Website Crawler Blog

Author: pramod

Analyze Log Files online
Logfile generated by web-servers such as Nginx, Apache, etc contains information that the widely used Analytics tools i.e. Google Analytics won’t display. For example, Google Analytics won’t display the IP address of the bot or the user.

Log files contain a timestamp, HTTP protocol, request type, URL, status code, IP address, etc. Analyzing the log file data manually can be time-consuming. Here’s when the Website Crawler tool comes into the picture.

With the log file analyzer tool of WC, you can see what URLs search bots are crawling or the IP addresses of the users that have visited the website. You can also see the URLs that people/bots are visiting the most.

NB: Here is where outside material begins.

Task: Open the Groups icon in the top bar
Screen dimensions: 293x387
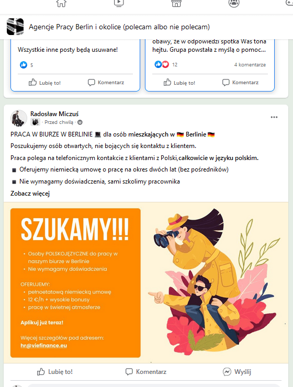Action: pos(234,3)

The Website Crawler’s Log File Analyzer tool displays the following important information:
- Links with HTTP status code 200, 404, etc.
- The number of times bots have visited your site.
- Number of URLs present in the log file, and more.
How to use the log file analyzer tool?

Click the “Choose File” option, and select the access log file on your PC. If you don’t have the file, get it from the server. Once you choose the file, click the “Process” button. You’ll now see some vital details, a table containing the log file data, and a textbox.

Log File Analyzer’s filter

You can filter data by entering a word in the textbox you’ll below the file upload option. For example, if you want to see the list of URLs crawled by Googlebot, enter “Googlebot” in the textbox that you’ll find below the file selector/upload option. Once you enter the word, you’ll see the filtered data.

Although WC is capable of reading large files, it will process only 100 lines of log files uploaded by free account holders/unregistered users. If you’ve got a silver account, WC will process 2500 URLs.

Note: Website Crawler won’t save the file data or the entire file on the server. The file will be discarded once you’ve exited the page/closed the tab in which you’ve opened the tool.
August 27, 2020
How to create XML Sitemap for any website?

As you might know, Website Crawler – On Page SEO Checker is capable of extracting URLs from sitemap and processing them. From now on, you can now create XML sitemaps for any website with WC. For those who don’t know, a sitemap is a file that contains all links the search bots should crawl and index. If your site is well structured, search bots will be able to find the pages. If your site is poorly structured and doesn’t have a sitemap, search bots may not crawl and index some of the pages on your website.

To make sure that the important pages of your site are indexed, you should submit the URL of the sitemap file. Where to save the sitemap.xml file? Well, you can save the file to any folder of your website’s directory.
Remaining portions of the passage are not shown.